From Joyce Low: We have a patient with a prolonged prothrombin time (PT) and normal partial thromboplastin time (APTT, PTT). He bled, but factor levels were all normal. He’s an 84 year old man here for pacemaker insertion. PT was 19s (Neoplastine; reference interval 11–15s ), PTT 31s (Actin FS RI 25–35s), thrombin time, fibrinogen, and platelets normal. Patient developed a hematoma and infection at pacemaker insertion site. Pacemaker subsequently removed with bleeding that required 3 fresh frozen plasma twice.
PT mix showed partial correction to 16s but did not become normal. Incubating the mix for 2 h did not show a time dependent inhibitor. Extrinsic factors were all normal between 80-106%; II=106%, V=80%, VII=91%, X= 89%. We later found factor VIII to be >300% and factor IX 164% on the initial specimen. The von Willebrand factor was also very high.

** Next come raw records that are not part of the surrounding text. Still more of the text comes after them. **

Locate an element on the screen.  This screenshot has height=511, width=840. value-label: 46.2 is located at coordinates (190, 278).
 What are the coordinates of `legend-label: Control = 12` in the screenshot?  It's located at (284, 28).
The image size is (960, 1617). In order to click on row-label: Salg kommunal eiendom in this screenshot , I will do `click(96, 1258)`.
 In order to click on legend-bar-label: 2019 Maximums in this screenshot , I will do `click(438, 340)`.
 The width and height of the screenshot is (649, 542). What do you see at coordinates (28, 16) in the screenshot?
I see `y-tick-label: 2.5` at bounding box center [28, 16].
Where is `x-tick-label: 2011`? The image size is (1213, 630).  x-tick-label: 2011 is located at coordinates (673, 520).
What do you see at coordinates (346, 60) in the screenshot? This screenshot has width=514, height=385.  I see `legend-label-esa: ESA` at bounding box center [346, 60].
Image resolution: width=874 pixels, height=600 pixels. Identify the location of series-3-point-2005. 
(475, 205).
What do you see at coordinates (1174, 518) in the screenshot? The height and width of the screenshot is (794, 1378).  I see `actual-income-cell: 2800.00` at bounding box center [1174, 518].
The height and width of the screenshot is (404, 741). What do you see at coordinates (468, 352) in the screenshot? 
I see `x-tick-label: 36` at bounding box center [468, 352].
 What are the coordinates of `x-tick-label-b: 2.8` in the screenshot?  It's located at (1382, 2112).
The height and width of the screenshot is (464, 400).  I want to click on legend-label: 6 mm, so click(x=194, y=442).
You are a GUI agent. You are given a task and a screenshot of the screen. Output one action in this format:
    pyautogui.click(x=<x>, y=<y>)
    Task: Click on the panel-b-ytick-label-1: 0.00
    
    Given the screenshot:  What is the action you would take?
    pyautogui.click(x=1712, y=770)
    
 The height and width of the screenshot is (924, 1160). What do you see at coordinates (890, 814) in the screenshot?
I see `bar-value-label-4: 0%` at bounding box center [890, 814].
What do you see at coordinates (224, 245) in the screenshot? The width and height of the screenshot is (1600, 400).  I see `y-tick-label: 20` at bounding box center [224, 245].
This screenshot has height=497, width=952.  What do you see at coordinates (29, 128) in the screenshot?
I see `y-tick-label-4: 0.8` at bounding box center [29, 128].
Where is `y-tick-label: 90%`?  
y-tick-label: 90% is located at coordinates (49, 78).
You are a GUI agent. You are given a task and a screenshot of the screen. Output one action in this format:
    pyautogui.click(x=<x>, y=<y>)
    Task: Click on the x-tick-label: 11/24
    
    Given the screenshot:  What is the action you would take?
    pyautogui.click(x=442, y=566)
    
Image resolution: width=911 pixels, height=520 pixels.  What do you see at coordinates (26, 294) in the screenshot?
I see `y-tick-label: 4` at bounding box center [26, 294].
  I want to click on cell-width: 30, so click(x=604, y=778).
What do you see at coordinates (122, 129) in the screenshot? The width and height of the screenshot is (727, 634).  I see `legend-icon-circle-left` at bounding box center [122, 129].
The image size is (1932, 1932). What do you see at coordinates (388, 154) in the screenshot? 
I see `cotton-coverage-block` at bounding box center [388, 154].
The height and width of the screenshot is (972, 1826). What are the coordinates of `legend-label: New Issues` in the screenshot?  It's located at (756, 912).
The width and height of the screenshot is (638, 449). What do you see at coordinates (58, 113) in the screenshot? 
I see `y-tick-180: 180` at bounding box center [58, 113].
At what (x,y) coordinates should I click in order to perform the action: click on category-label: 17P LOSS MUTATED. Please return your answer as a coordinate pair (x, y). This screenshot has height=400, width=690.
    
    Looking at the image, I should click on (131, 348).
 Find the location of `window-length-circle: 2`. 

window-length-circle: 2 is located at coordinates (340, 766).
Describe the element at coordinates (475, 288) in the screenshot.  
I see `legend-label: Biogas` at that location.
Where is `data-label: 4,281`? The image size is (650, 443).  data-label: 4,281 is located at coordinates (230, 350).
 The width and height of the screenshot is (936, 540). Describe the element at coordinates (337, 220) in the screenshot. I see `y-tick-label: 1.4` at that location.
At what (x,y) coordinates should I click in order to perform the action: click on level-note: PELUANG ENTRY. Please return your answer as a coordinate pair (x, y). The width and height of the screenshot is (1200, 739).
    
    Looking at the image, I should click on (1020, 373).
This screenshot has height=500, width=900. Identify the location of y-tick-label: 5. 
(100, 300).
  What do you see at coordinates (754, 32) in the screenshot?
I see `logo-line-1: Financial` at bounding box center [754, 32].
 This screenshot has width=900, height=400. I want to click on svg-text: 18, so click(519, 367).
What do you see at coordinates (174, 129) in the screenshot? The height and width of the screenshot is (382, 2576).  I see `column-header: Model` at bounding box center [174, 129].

Because of the Fritsma Factor post about FVII Padua, the PT was repeated using Innovin and was still prolonged at 16s (RI 9–12s when we used to use Innovin years ago). Liver enzymes normal, albumin borderline low. In lupus anticoagulant assays, RVV was normal but TTI (tissue thromboplastin inhibition with diluted Innovin) ratio was 2.0 and mix ratio 1.3. (Note from George, Joyce’s message appears to be truncated at this point).
Hi, Joyce, this one is a stumper. I ran it past my colleague Dave McGlasson this morning and we couldn’t reach a definitive answer. I suspect that there is an anti-factor V inhibitor and Dave agrees (sort of). These arise in patients who have had prior surgery in which the surgeon used bovine thrombin-based fibrin glue (Tisseal) to help seal the surgical field. Bovine thrombin triggers formation of both factor II and factor V inhibitors, often together. Fibrin glue is now made using synthetic human thrombin so it no longer generates inhibitors, but your patient may have been exposed back in the late 90s or early 2000s.
Of course, you will ask why, with an inhibitor present, the factor V level is 80% and the PTT normal? Here my conclusion grows weaker, but one possibility is that his platelets are becoming activated, perhaps in vitro after collection, and secreting factor V that escapes the inhibitor. Also, the PT reagent may be more sensitive to the factor V level than the PTT. It’s a stretcher, but the best I can come up with. I’ll be looking for help on this one!